Once you cross the finish line, you'll probably be able to grab a bottle of water and some post-race snacks, and perhaps they'll give you medal. You can hang around for a bit or just leave right away. If you're pretty fast, you might even win a prize for your age group--so I've HEARD from my speedy friend Renee, anyway ;)

I still get nervous before every race, but there is honestly no reason to--just try to enjoy it and not think too hard about it! Good luck!
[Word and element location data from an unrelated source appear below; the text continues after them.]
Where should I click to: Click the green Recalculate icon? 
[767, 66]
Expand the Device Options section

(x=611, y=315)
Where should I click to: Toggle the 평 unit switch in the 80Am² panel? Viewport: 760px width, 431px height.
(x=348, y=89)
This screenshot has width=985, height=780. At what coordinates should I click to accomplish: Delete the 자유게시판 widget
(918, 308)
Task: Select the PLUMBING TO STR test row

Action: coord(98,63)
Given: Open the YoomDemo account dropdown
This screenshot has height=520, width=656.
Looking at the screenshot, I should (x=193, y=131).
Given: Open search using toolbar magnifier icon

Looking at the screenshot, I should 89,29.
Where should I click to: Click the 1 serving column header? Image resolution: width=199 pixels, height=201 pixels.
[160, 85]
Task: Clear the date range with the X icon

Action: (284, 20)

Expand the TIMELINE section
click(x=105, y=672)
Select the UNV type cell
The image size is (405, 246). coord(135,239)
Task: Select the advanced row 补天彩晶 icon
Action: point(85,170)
  1. 30 minutes to get to the start line in Indy? That would drive me crazy! So far, the LIMA 5k has the BEST swag after the race! Tons of Pure Protein bars (YUM!), fruit, bagels and even pizza (not for me post-race!)!

  2. Love your Q and A Sundays! That picture of the starting line at Indy is crazy! Just having done my first 5k yesterday it was great to read your comments on it. I was EXTREMELY nervous for it all week. Now that it's done there was no need to be. But I know when I do another one I'll be nervous then too.

  3. I really love these Q and A's, I always look forward to them! I think I might be a recent addict to running! I ran again today and beat my time by 3 minutes!! YAY!

  4. Whew! I'm so glad that someone asked the last question! I am running my first 5k next Saturday and I feel sick with nerves. My #1 goal is to be able to run the entire thing. My #2 goal is not be the last one to cross the finish line. I'm not sure why, but the thought of everyone standing around, looking at their watches waiting for the slow, fat lady to finish is mortifying to me. Of course, leave it to me to blow things out of proportion! : 0

    1. That was so me 10 days ago! I did my first 5K on March 10. Katie's experiences pretty much match my own. I put myself right in front of the walkers. I am very slow but finished without walking or stopping in 43.12. I ended up being #136 out of 188, which I thought was pretty good. It was nice to know that there were lots of people behind me, even if most were walkers. And in our race, they had people posted every mile (and every 0.25 miles at the end...the end was a confusing route so they had a lot of people to show you where to go) and all of them were so encouraging, telling me that I was almost done, or that I had a good pace, etc. And crossing the finish was amazing!!! My family was waiting for me and it was the best feeling ever. I'm currently 70 lbs overweight.

  5. That crowd in Indy is something!! I would be afraid of getting mowed over. LOL.

  6. The 12k I have walked the last several years has a staggered start. We get separated by colors according to speed and they start the fastest ones first and then get it going to the walkers/strollers. Definitely irritating to get run over by the people pushing strollers who are supposed to be walking however.

  7. Is there any chance you know about the mile fun runs? Are they divided in the same way? Does anyone ever walk the fun runs?

    I emailed you before about running with my son, and the reply was very helpful. We are signing up to do a fun run at the end of April. It's 15 dollars and we get t-shirts and baseball tickets also!

    I'm just not sure he will be ready to run a full mile by then with his little legs, although we just started "training" with the nice weather, and we are improving every day.

    1. The fun runs are meant to be just that--for fun. You can walk, run, skip, or crawl, whatever you'd like! I think it's a great confidence booster for kids when they see that they just completed a whole mile (and they might get a t-shirt or medal for it). But I've seen older people do it (without kids), and I think that's great too!

    2. Thank you so much for taking the time to answer all these questions!

      I can't wait to do it. I just didn't want us to be the only people walking, if that were to happen.

  8. I'm going to pass this along to the Mr. He flip flops about whether he's going to run a 5K or not and I'm sure this post could help him know what to expect. Thanks!

  9. I really need to find someone to run long runs with - the boredom is really the worst part for me when it comes to runs of more than an hour or so!